[Given data — start]

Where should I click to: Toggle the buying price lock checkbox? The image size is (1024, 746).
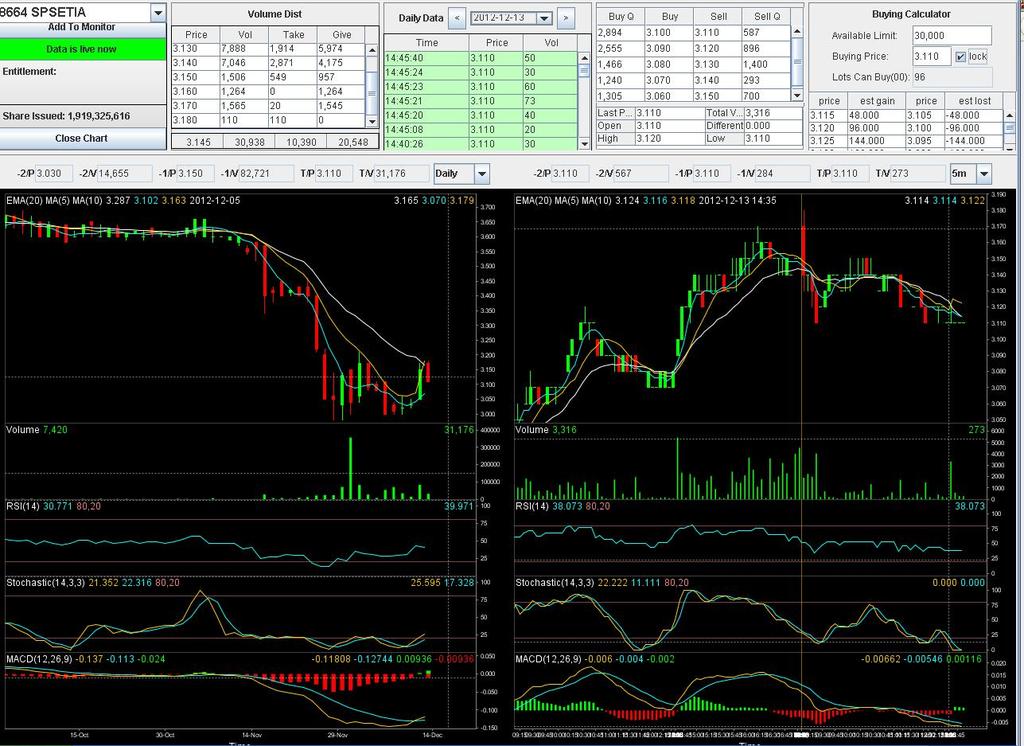pyautogui.click(x=960, y=57)
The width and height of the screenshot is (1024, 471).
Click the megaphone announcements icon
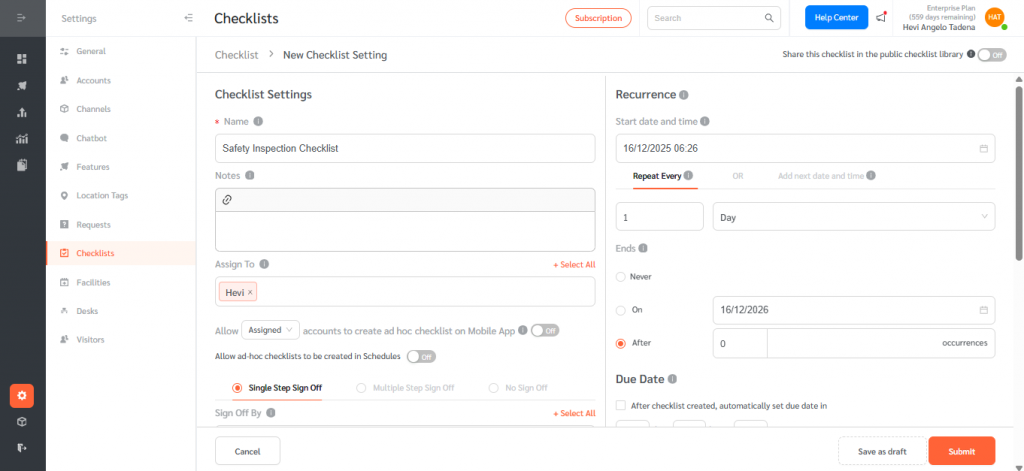pos(881,18)
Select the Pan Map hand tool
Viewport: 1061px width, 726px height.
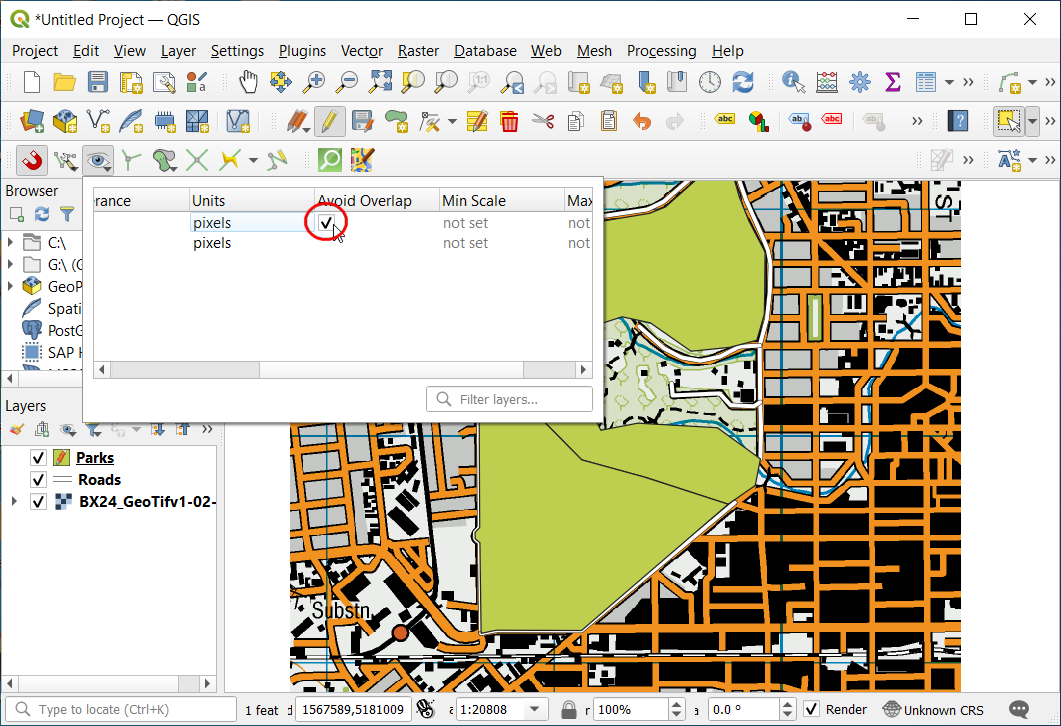pyautogui.click(x=248, y=82)
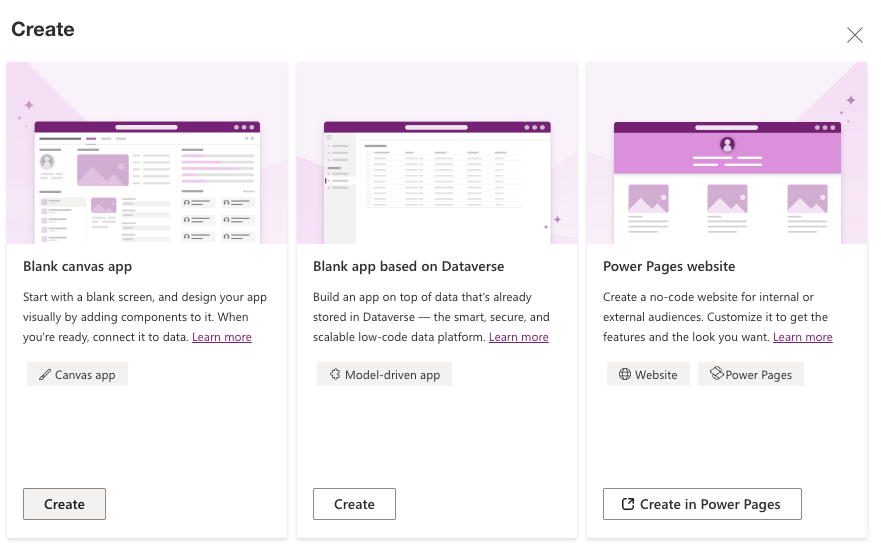
Task: Click the external-link icon in Power Pages button
Action: 628,504
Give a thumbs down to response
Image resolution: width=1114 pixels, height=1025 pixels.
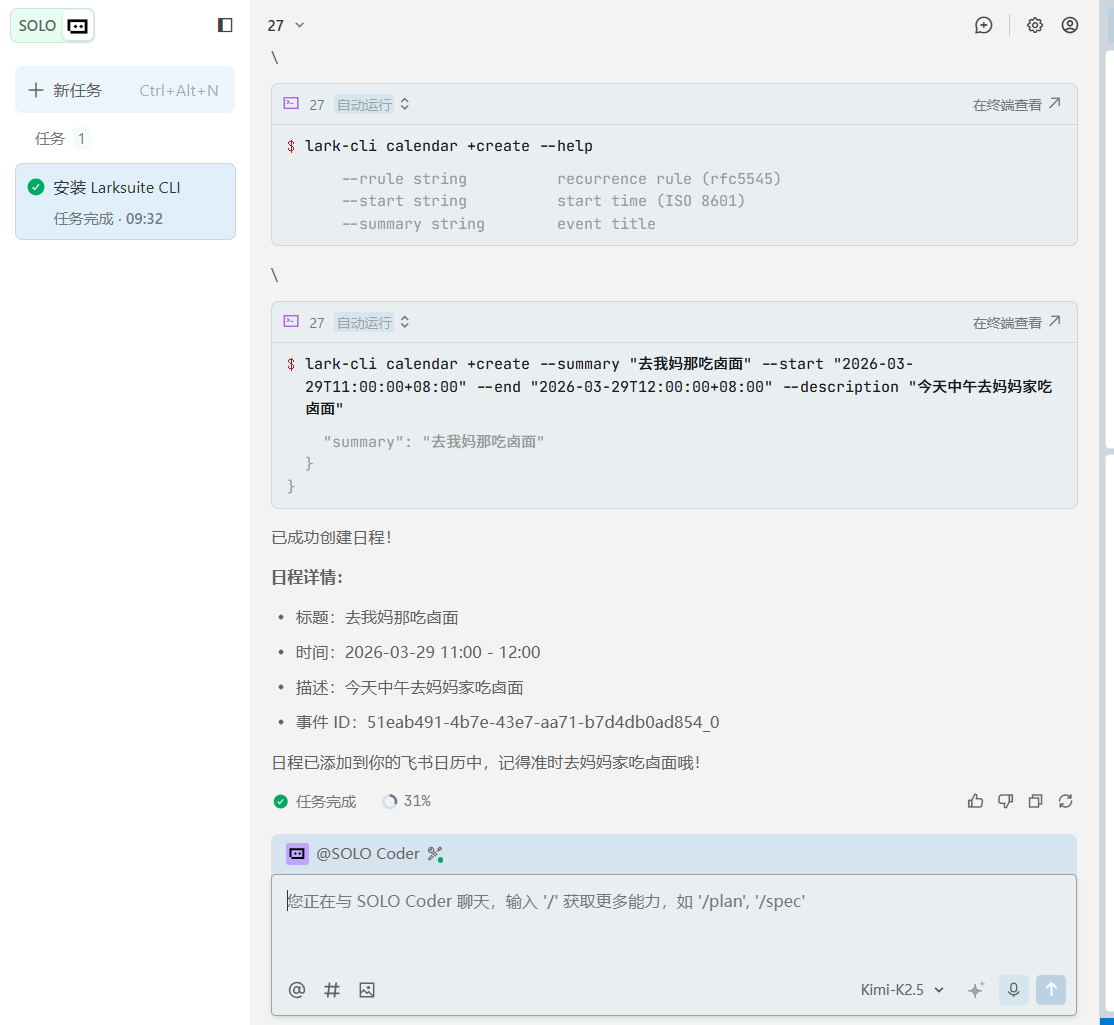(x=1006, y=801)
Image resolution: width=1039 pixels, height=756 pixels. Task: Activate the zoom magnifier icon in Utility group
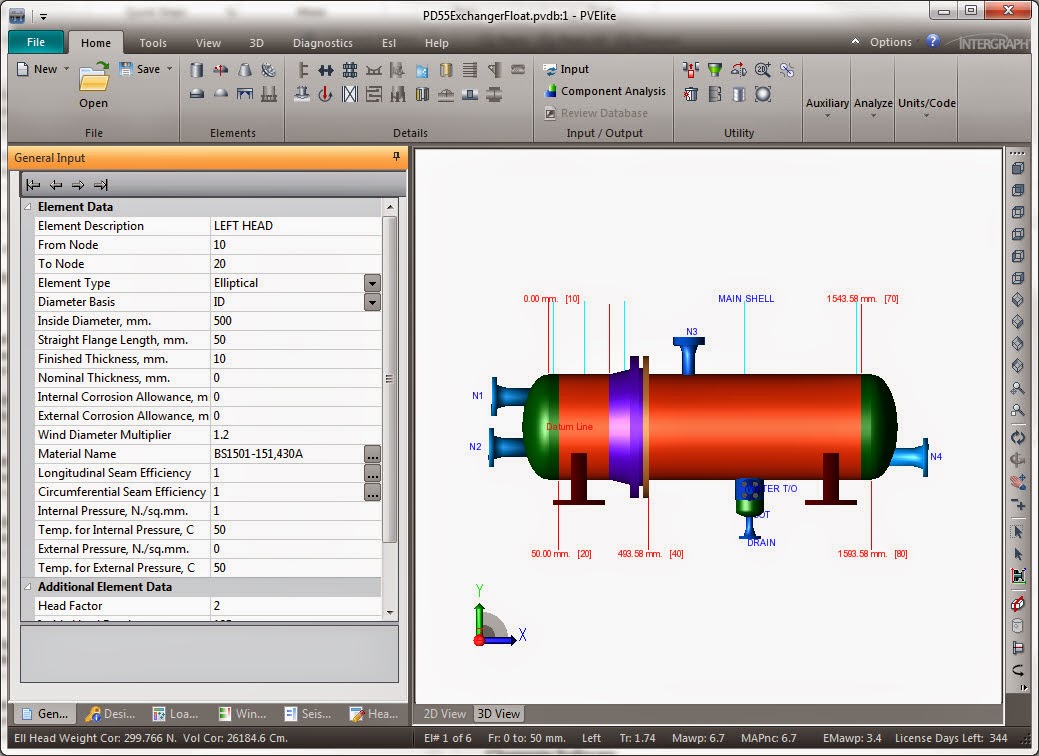point(763,70)
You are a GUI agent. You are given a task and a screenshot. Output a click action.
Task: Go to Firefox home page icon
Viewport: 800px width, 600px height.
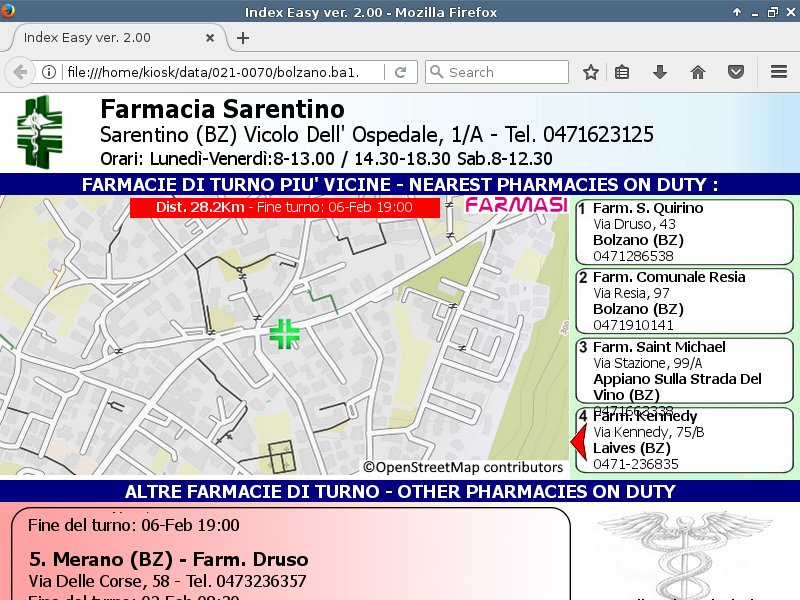698,72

[Given data — finish]

> [Exercise aim] With the pictures set aside, please write out all of the records above exactly.

> [Task result]
Where should I click to: Toggle the buying price lock checkbox? The image size is (1024, 746).
pyautogui.click(x=960, y=57)
The width and height of the screenshot is (1024, 471).
Click the megaphone announcements icon
pos(881,18)
Select the Pan Map hand tool
Viewport: 1061px width, 726px height.
pyautogui.click(x=248, y=82)
Task: Click the external-link icon in Power Pages button
Action: 628,504
Give a thumbs down to response
Image resolution: width=1114 pixels, height=1025 pixels.
(x=1006, y=801)
Image resolution: width=1039 pixels, height=756 pixels. Task: Activate the zoom magnifier icon in Utility group
point(763,70)
You are a GUI agent. You are given a task and a screenshot. Output a click action.
Task: Go to Firefox home page icon
Viewport: 800px width, 600px height.
698,72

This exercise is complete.